Document:
[start]

Immediately after, if not during high school, Dan took off and followed BOB MARLEY on tour and in Jamaica taking black & white photographs, which decades later were purchased by the Bob Marley estate, and are now regarded as a remarkable legacy of the time.

Dan then came and settled in New York City, where he hung out at the now legendary Red Bar, where he met Simon Cerigo in 1982, and they became life-long friends. At this point he began working in very free-handed, gestural and expressionistic oil stick on paper. He had a solo show at Club 57 in 1982, and a solo show at the Red Bar in 1983.

Simon had started his own gallery at this point, SIMON CERIGO GALLERY, on Ave A, in the East Village, and he gave Dan one of his earliest solo gallery shows there in 1986. Dan went on to show extensively in New York, LA, and Europe. One of the main galleries he was represented by was GALERIE AUREL SCHEIBLER, KOLN. By 1997, TOMIO KOYAMA GALLERY, TOKYO, was showing his work in Japan.

Dan also had a deep passion for indie music, and made several documentary videos based on his favorite bands, and musicians. Vic Chestnut.


NANCY SMITH . . .
with one of her vintage quilt repair projects, photographed in a park on the Lower East Side, in 1998, making her 47 at the time.
PHOTO: SIMON CERIGO.

[end]

Excerpted data:
[start]

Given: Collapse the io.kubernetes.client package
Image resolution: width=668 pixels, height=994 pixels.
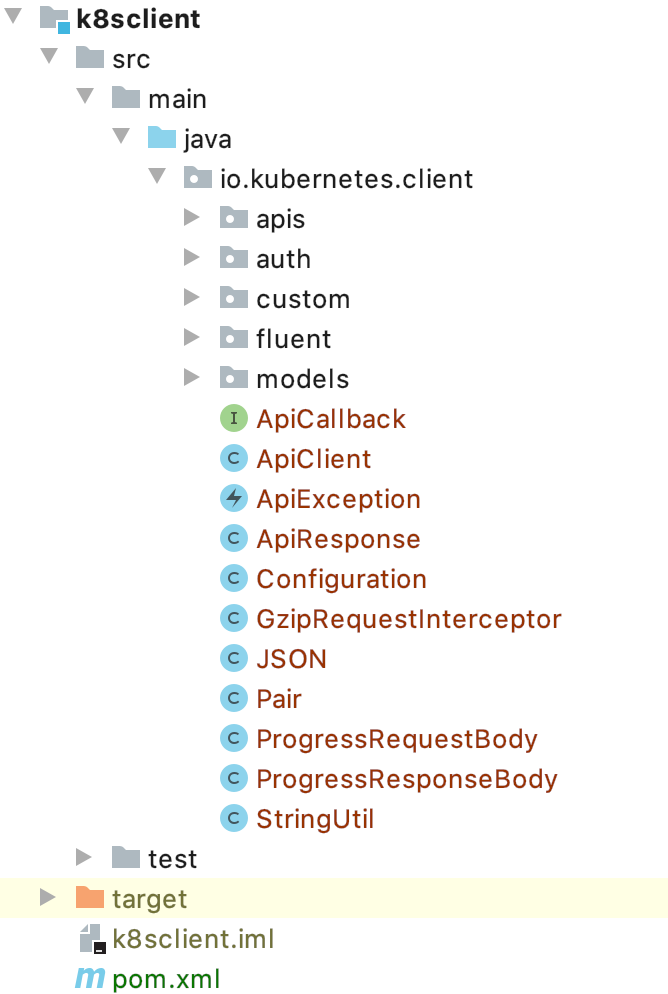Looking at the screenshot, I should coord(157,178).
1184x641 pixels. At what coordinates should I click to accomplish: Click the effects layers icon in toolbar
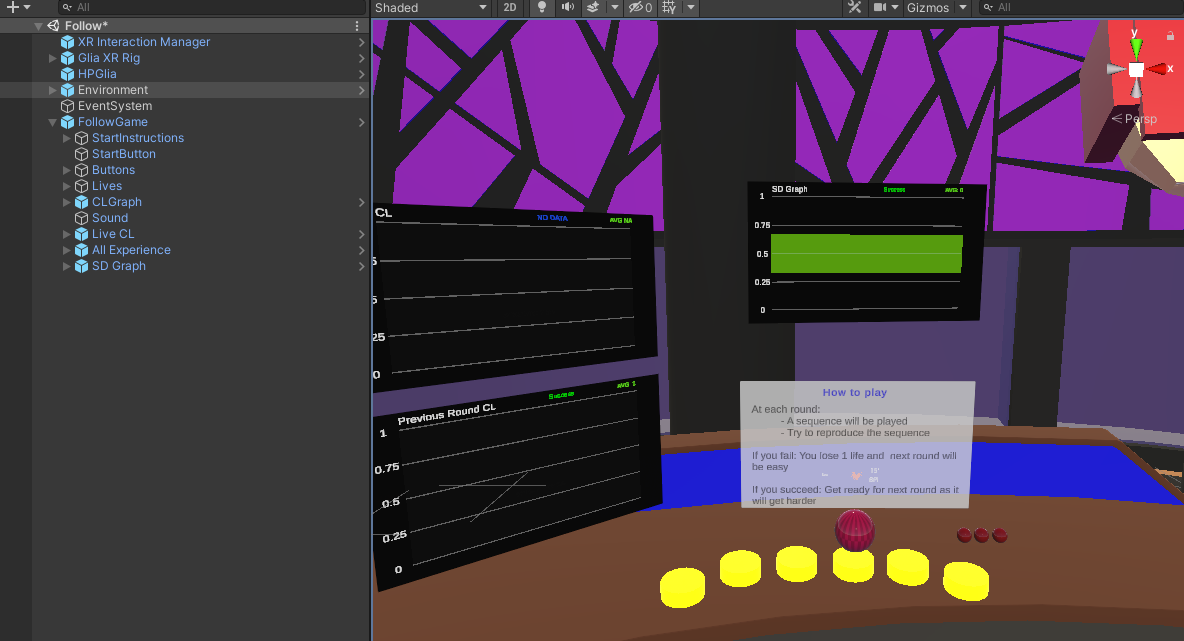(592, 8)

[end]

Direction 1: According to the profile, where did Dan meet Simon Cerigo, and in what year?
Direction 2: Put the listing that comes after the profile into a two-column CSV with the headers instruction and click_point. Give each piece of text and its answer their own row, put each value in one quoted field with line breaks turned into spaces, and leave the pictures out.

Right answer 1: At the Red Bar in New York City, in 1982.

Right answer 2:
instruction,click_point
"Given: Collapse the io.kubernetes.client package Image resolution: width=668 pixels, height=994 pixels.","Looking at the screenshot, I should coord(157,178)."
"1184x641 pixels. At what coordinates should I click to accomplish: Click the effects layers icon in toolbar","(592, 8)"